てがみ
「ふぅん…名前も姿も偽ってか…」
何が面白いと思ったのか、むつはにやりと笑みを浮かべて見せた。
「ぽんさんの所に届いた招待状にも、差出人の名前は無かったんですか?」
「はい、ありませんでした。でも、人からの招待状じゃない気がしたので…まぁいいかと思って、軽い気持ちで来たんですが」
「ちなみに、ぽんさんお仕事は?」
「小さいですが、飲食店を」
「じゃあ、お店に招待状が?」
ぽんが頷くと、むつはそっかと言った。最初の猫なで声がなくなり、普通に喋るようになると、むつも大丈夫になったようで、少しでも情報を得ようと話し掛けている。

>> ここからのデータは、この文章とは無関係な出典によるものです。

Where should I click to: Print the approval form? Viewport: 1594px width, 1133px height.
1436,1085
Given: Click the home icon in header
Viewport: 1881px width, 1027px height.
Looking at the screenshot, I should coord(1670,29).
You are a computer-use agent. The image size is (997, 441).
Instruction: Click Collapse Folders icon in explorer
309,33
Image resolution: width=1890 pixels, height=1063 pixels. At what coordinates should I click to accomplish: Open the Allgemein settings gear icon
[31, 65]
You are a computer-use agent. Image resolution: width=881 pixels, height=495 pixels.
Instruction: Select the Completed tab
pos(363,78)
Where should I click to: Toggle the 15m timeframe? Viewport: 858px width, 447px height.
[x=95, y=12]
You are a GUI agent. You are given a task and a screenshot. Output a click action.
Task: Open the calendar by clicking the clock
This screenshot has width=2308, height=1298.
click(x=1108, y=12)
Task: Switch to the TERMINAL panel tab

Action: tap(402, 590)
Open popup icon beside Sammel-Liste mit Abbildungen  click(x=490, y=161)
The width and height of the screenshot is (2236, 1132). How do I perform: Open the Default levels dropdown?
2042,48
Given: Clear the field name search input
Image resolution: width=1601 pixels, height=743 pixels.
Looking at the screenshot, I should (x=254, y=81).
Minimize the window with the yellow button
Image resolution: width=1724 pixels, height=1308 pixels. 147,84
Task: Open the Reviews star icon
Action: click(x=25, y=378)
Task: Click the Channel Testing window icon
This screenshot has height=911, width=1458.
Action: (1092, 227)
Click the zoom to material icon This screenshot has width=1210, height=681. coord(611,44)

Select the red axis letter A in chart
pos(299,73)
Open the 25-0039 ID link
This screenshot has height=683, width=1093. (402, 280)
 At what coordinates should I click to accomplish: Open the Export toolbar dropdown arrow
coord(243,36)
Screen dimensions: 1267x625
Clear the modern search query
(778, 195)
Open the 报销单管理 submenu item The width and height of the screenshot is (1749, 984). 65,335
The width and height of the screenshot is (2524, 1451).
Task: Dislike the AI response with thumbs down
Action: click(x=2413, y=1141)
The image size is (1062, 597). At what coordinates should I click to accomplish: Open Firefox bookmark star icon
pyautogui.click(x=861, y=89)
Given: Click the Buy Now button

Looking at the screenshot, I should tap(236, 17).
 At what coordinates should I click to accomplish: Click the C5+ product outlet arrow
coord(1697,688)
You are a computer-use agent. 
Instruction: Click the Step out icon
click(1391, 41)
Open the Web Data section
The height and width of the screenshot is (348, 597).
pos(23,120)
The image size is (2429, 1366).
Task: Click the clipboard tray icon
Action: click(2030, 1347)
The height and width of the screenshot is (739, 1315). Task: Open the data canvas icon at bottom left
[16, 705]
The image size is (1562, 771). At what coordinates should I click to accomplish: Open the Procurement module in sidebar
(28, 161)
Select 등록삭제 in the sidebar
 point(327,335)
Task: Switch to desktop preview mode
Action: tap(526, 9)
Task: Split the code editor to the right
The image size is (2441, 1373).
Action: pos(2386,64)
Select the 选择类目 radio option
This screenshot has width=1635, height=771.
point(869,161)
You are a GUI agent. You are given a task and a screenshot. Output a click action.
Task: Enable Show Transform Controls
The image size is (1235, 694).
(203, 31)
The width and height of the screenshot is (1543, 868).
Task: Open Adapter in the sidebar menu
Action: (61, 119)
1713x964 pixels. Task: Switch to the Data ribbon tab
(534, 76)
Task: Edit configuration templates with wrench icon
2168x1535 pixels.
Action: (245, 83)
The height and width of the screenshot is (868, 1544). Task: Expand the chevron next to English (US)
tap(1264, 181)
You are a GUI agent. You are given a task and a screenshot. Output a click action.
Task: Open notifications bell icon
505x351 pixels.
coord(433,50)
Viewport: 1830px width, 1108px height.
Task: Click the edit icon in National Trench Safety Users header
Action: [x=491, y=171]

「ぽんさんは、お1人で来てますし…他の方とも話をしてきたんですよね?何かパーティーについての話は聞けましたか?」
「はい。何度か来たという方も居ましたよ。何かこの後に催しがあるようで…それが目的なようです」
「催し?」
「はい…それについては誰も教えてはくれませんでした。参加するもしないも自由で…楽しみにしといたらいいと言ってました」
「妖が楽しみにする催し物ねぇ…」
何かしらと、むつは下唇を触りながら悩んでいる。2人の妖にそれって何?という視線を向けたが、2人とも来るのは初めてでさっぱり分からないという顔をしている。
「催し物があるなら、主催者も見れるって事よね?それに、参加するもしないも自由か…ビンゴ大会?」
ふぅんと言いながら、むつは周囲を見渡した。何か催し物を楽しみにしているような浮き足だった感じはないし、それぞれ好きな相手と話をしているようにしか見えない。